Like she'd basically let someone hate fuck her just to have that person at least acknowledge her existence. Fucking pathetic.
 
Aaaannnd, here's our stunning, obssessed, Ivy League teen-o-phile now. Isn't she just a cool, refreshing drink o' water. :meh: Book smart, brain dead.

counselor22n-1-web.jpg
She isn't even trying. No wonder the kid didn't wanna fuck her, she probably looks like his damn mom. Even dresses like her too, more than likely. What a turn on....NOT!
 
Are we sure that's a woman? The eyes, in particular, look kinda mannish to me.

She has all the finesse of Godzilla rampaging thru Tokyo. I'll bet her twat makes that roaring sound he makes when she spreads her legs.
 
She is so pathetic I just have to laugh :hilarious::hilarious::hilarious: sadly we have seen far uglier hags on here seduce teenagers :rolleyes:
..........This poor ugly bitch doesn't even have game :crack::wtf:
 
A former swim coach at Malvern Prep pleaded guilty on Monday to pressuring a 16-year-old into a sexual relationship.

Prosecutors say Feeney told the boy she could get him into Harvard in exchange for sex.

Emily Feeney was sentenced to five years' probation and has to register as a sex offender for the next 15 years.

Feeney, who 40 at the time of her arrest, was also the Director of College Counseling at the prestigious private school in Chester County.
http://6abc.com/news/fmr-malvern-prep-coach-admits-pressuring-teen-for-sex/1234535/
 
She got off easy.

I see what you did there! Well played, KALP, well played.

The kid did everything right here, and to be honest, I'm kind of surprised. In his ONE communication with her, he stated his age (so none of that "He said he was 18!" BS) and he in no uncertain terms told her he was not interested. "End of story" was a nice touch and will sound beautiful in a courtroom.

Krystal, commending you on yet another outstanding write-up! Seeing your name authoring a story no longer makes me hungry, but lets me know it's gonna be a good read. God, do I love a good read.* You did one once... all I remember of it is that a single fake fingernail played a big part in it. I'm sure, this being the Demon, someone was either murdered, molested, maimed, or made-famous-by-doing-something-stupid, but damn if I can remember anything but that it included a woman who lost a fake nail. The story might not have been memorable, but the write-up was GOLD. Loved that.

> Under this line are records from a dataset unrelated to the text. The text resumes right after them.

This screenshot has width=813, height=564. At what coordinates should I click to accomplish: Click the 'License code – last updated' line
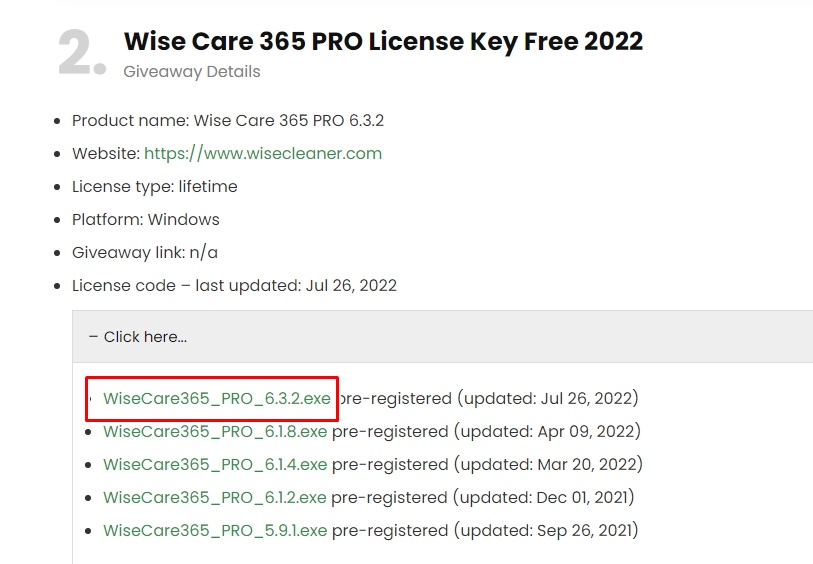point(234,286)
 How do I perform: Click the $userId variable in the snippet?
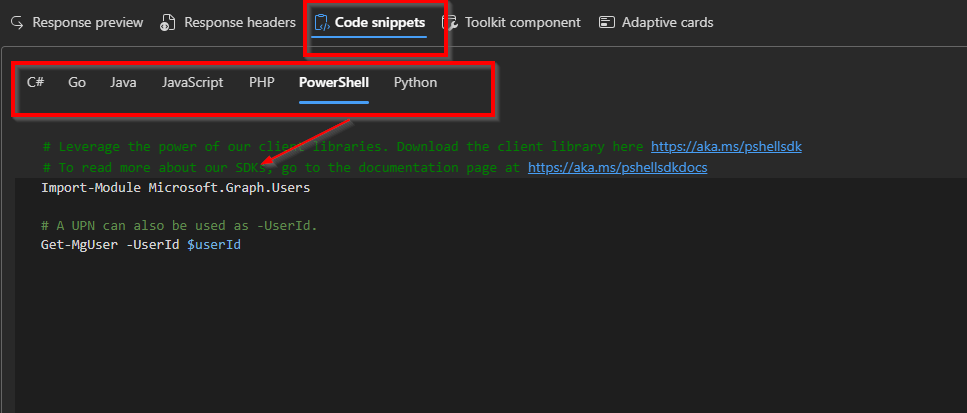pos(214,245)
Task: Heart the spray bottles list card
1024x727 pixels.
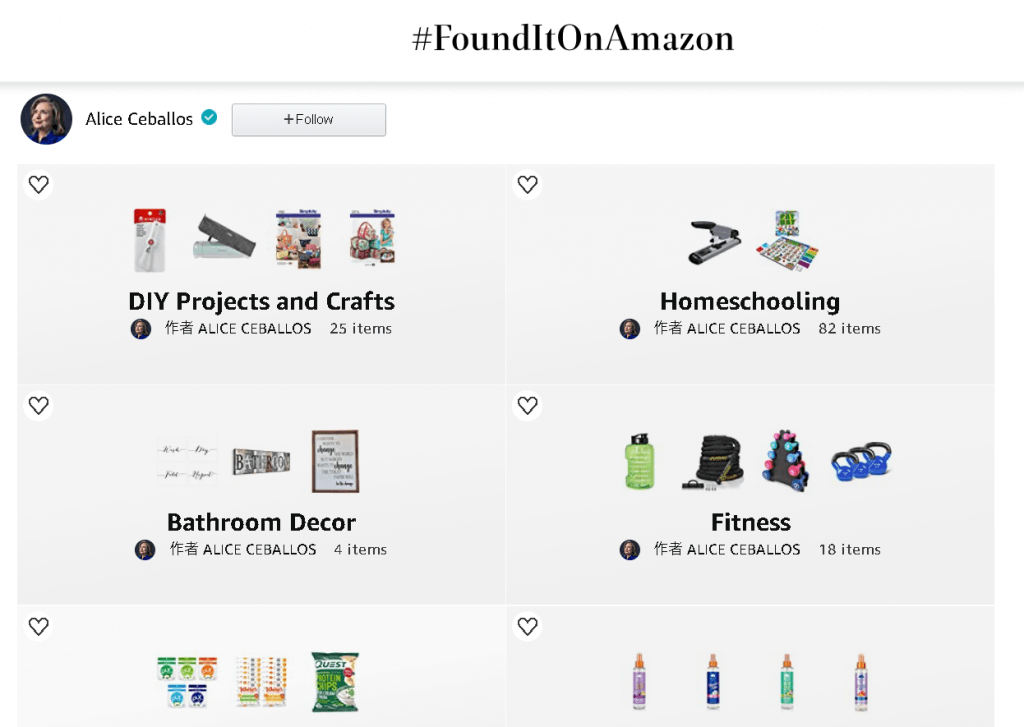Action: point(527,626)

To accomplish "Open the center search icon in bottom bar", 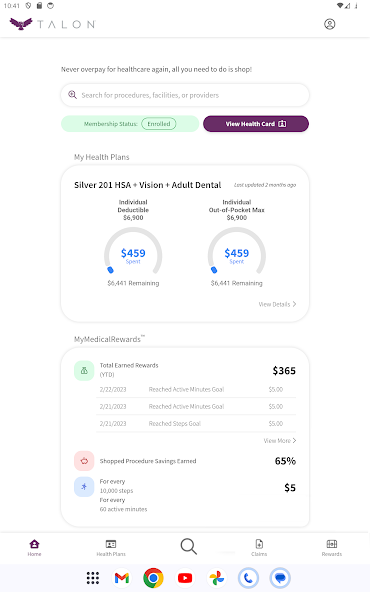I will tap(188, 546).
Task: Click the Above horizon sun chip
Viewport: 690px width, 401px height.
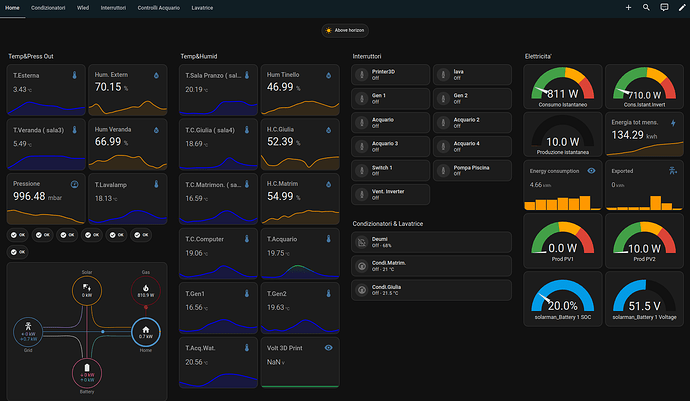Action: tap(345, 31)

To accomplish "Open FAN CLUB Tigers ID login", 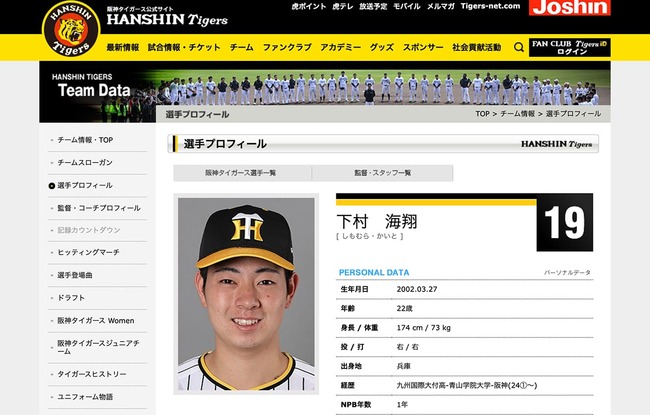I will pyautogui.click(x=570, y=47).
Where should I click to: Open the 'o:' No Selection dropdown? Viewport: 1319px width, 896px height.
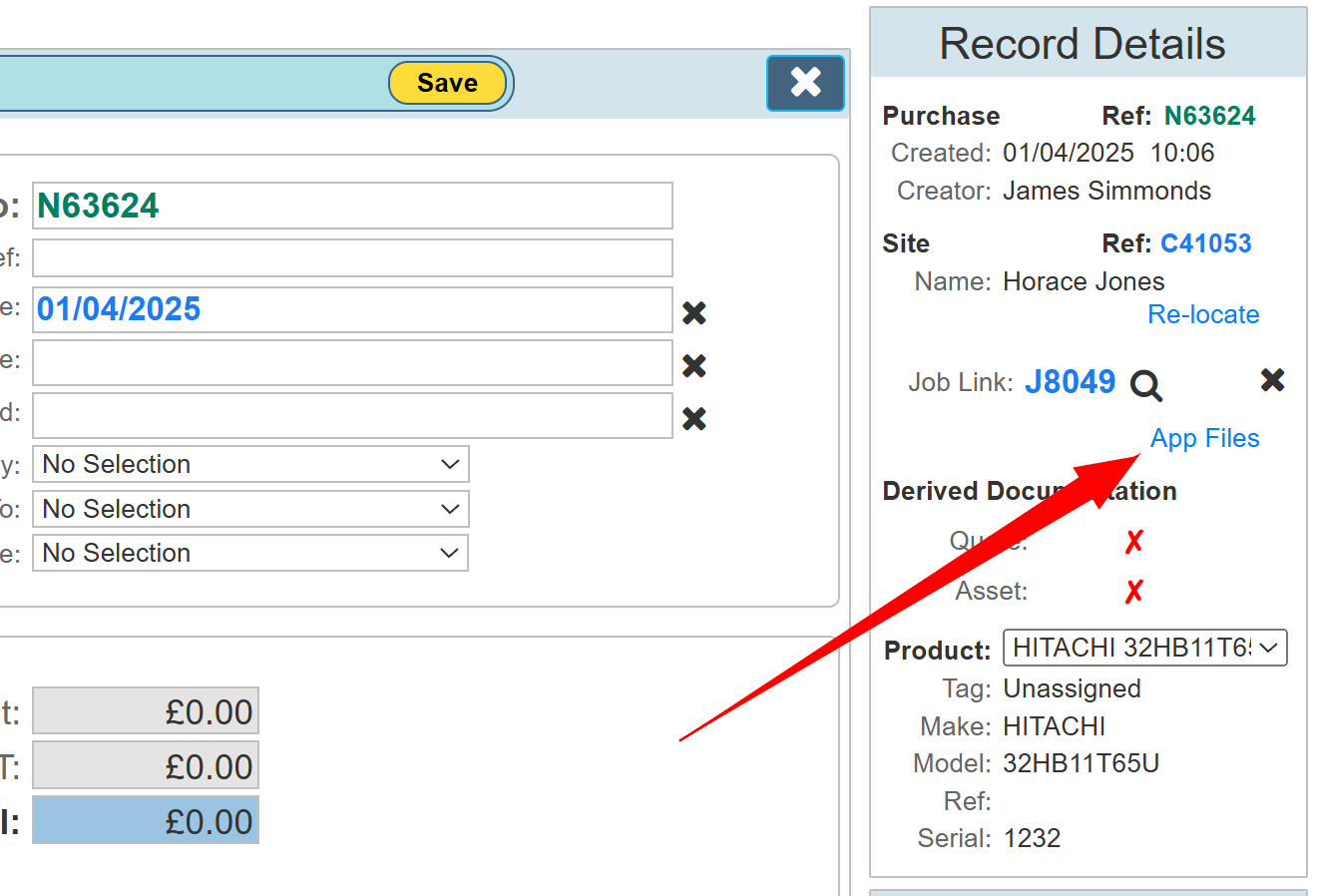coord(250,509)
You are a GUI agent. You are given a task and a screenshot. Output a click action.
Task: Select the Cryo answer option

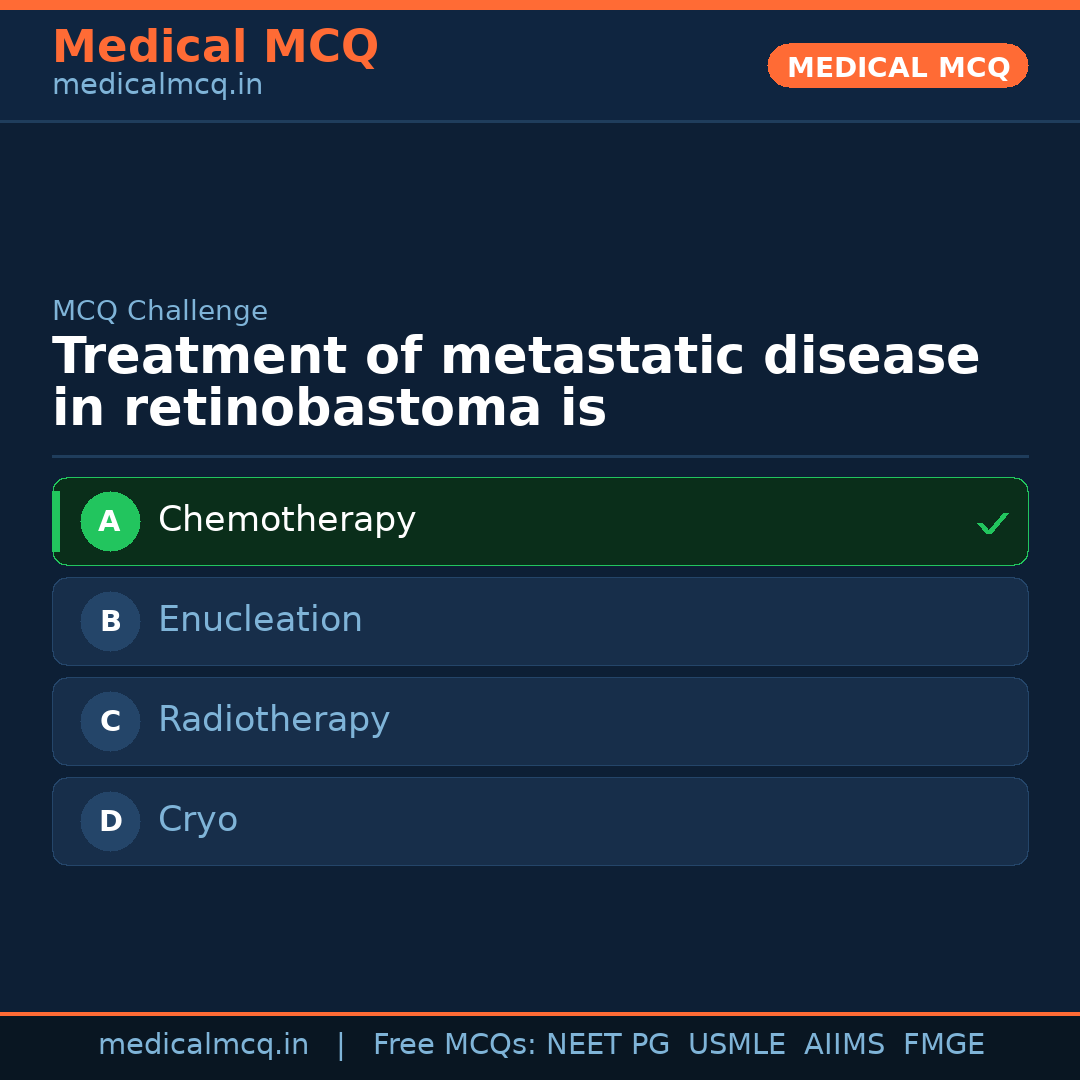click(x=540, y=821)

And yes, actually, the better part of a Mountain Dew had to be shaken out of my keyboard at the "I'm 16..." text! Better than fiction? You betcha. And this site proves it every day with exactly that sort of quote! Loved it. And I loved not knowing what she looked like until I had her solidly pictured in my (wicked) mind. Ever see "Pet Sematary" -- remember "cousin Zelda" who was kept in a bedroom? Umm hmm. So hey.... After the dog show we've seen paraded in these pages of "Hot for the Teacher"-esque stories, hell, she didn't even make me scream in terror (and I'm talking to you, one-who-called-the-student-Love Bug! Ugh! Yeah, yeah, she killed herself, but she ruined "Love Bug" for me, so yeah....)

Another outstanding one, to be put (on a file to be uploaded only....in the Twilight Zone.... ::T-Zone them plays:: )with the ever-impressive "fingernail story." It's not easy to write anything substantial in so few words (look at me, see I write NOTHING AT ALL and it takes me the better part of a page! Could there be a better example?) If everyone had a t-shirt that described themselves regarding comments, mine would say "TL;DR." I don't mean to do that, I swear, but I manage (you're welcome, to all of you who already scrolled past this one...)

*In these parts, a "Krystal" is a square hamburger named for the little 24/7/365 restaurant that sells them. You want one, and you've gotta have one. God I must've gained ten pounds when I started reading the Demon!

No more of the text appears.